March 15, 2011 Competition begins

June 30, 2011 Competition ends

July 3, 2011 Winners notified

August 21, 2011 Workshop

An interesting data set that focuses on machine learning and prediction.

Equally interesting would be merging this data set with other music data sets.

Thomaner Project

Tuesday, March 8th, 2011

Thomaner Project

Press coverage of a project in connection with the 800th anniversary of the famous boy choral Thomaner.

The topic map project is a database for the chorale’s repertoire from 1808 to 2008.

The German newspaper article report notes that only 20 years of the 200 year span are complete.

Funding is being sought to complete the remainder.

Not exactly the Rolling Stone or Lady Gaga is it?

Challenge to the Opera Topic Map?

Thursday, February 24th, 2011

Well, not quite. Needs topic mapping step but…, you are a little closer that before.

Data mining & Hip Hop reports:

Tahir Hemphil data mined 30 years of hip-hop lyrics to provide a searchable index of the genre’s lexicon.

The project analyzes the lyrics of over 40,000 songs for metaphors, similes, cultural references, phrases, memes and socio-political ideas.[Project] The project is one of its kind with a huge potential offering to the hip hop world, not only can you visualize the artists career’s but also have deeper analysis into their world where you can potential patternize their music.

See the post for more material and links.

How It Works – The “Musical Brain”

Sunday, February 13th, 2011

How It Works – The “Musical Brain”

I found this following the links in the Million Song Dataset post.

One aspect, among others, that I found interesting, was the support for multiple ID spaces.

I am curious about the claim it works by:

Analyzing every song on the web to extract key, tempo, rhythm and timbre and other attributes — understanding every song in the same way a musician would describe it

Leaving aside the ambitious claims about NLP processing made elsewhere on that page, I find it curious that there is a uniform method for describing music.

Or perhaps they mean that the “Musical Brain” uses only one description uniformly across the music it evaluates. I can buy that. And it could well be a useful exercise.

At least from the prospective of generating raw data that could then be mapped to other nomenclatures used by musicians.

I wonder if the Rolling Stone uses the same nomenclature as the “Musical Brain?” Will have to check.

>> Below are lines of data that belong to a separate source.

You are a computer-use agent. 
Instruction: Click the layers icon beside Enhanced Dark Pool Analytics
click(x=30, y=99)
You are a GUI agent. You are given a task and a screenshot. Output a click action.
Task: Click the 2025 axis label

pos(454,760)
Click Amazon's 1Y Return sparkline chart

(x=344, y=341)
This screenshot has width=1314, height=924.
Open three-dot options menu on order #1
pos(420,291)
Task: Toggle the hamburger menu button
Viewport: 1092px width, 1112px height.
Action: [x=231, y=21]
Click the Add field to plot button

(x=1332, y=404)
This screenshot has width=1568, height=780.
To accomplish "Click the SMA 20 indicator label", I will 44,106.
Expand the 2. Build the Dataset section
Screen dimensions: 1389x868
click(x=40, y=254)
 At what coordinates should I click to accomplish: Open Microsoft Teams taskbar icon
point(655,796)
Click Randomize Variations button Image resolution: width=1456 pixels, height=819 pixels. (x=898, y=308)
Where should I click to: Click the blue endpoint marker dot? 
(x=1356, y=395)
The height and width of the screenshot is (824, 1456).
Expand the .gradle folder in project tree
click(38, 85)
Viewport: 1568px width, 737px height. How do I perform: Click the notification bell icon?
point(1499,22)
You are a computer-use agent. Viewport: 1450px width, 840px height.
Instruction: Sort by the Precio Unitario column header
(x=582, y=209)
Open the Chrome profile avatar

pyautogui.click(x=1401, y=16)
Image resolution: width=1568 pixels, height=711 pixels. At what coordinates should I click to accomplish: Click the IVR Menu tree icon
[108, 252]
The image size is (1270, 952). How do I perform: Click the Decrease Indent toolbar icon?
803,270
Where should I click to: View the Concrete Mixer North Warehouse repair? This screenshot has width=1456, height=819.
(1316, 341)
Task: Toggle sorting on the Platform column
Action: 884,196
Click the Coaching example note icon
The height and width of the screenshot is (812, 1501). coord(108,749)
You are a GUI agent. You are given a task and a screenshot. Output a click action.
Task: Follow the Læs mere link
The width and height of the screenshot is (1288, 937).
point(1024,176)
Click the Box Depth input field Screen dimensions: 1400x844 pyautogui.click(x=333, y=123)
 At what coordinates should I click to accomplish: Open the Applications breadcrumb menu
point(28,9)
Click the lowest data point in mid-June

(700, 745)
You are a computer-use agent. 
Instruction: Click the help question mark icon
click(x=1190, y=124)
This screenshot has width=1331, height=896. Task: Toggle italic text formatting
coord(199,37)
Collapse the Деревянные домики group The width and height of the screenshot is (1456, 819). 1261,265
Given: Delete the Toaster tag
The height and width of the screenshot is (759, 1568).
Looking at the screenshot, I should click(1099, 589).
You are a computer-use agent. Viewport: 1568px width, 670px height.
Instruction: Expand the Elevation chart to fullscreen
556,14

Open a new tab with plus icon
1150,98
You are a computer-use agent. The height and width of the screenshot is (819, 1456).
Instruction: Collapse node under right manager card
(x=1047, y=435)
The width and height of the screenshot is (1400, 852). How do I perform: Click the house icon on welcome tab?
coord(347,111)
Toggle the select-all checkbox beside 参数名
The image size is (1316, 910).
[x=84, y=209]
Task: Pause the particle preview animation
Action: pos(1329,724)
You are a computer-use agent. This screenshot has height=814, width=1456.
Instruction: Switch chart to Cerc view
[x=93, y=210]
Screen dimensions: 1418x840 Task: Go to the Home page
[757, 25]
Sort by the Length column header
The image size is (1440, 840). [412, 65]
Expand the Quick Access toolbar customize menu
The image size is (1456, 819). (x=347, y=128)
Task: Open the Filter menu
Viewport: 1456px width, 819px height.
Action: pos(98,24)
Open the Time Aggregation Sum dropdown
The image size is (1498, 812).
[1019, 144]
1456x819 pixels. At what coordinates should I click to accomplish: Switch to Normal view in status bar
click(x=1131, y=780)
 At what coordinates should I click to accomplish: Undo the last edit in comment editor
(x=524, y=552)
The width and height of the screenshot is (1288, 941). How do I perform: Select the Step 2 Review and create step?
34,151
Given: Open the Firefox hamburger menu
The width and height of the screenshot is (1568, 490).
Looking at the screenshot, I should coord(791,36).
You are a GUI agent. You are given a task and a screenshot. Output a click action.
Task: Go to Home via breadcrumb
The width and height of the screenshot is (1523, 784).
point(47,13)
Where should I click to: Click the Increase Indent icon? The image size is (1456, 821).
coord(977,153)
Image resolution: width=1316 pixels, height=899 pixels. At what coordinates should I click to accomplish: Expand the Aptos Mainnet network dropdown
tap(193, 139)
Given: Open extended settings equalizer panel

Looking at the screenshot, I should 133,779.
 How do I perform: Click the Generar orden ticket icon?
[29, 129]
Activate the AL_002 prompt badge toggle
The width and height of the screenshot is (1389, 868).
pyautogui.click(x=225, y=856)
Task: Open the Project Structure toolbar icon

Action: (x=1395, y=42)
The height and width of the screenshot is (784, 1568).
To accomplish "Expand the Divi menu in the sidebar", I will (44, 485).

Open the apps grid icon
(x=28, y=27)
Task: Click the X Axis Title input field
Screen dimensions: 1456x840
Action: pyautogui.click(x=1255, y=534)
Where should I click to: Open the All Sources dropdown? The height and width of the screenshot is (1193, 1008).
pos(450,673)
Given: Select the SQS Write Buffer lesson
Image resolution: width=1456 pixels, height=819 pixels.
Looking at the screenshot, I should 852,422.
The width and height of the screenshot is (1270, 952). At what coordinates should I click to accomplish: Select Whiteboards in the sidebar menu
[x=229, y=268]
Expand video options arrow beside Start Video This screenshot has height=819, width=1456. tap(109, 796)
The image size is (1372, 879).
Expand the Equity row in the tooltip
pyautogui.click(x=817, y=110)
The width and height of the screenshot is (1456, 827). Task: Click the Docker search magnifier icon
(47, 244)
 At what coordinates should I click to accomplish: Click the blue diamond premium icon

Suggestions for other music description languages? Mappings to the one used by the “Musical Brain?”

BTW, before I forget, the “Musical Brain” offers a free API (for non-commercial use) to its data.

Would appreciate hearing about your experiences with the API.

Finding What You Want

Sunday, October 17th, 2010

The Known World, a column/blog by David Alan Grier, appears both online and in Computer, a publication of the IEEE Computer Society. Finding What You Want appears in the September, 2010 issue of Computer.

Grier explores how Pandora augments our abilities to explore the vastness of musical space. Musical retrieval systems for years had static categories imposed upon them and those work for some purposes. But, also impose requirements upon users for retrieval.

According to Grier, the “Great Napster Crisis of 1999-2001,” resulted in a new field of music retrieval systems because current areas did not quite fit.

I find Grier’s analysis interesting because to his suggestion that the methods by which we find information of interest can shape what we consider as fitting our search criteria.

Perhaps, just perhaps, identifying subjects isn’t quite the string matching, cut-n-dried, approach that is the common approach. Music retrieval systems may be a fruitful area to look for clues as to how to improve more tradition information systems.


  1. Review Music Retrieval: A Tutorial and Review. (Somewhat dated, can you suggest a replacement?)
  2. Pick two or three techniques used for retrieval of music. How would you adapt those for texts?
  3. How would you test your adapted techniques against a text collection?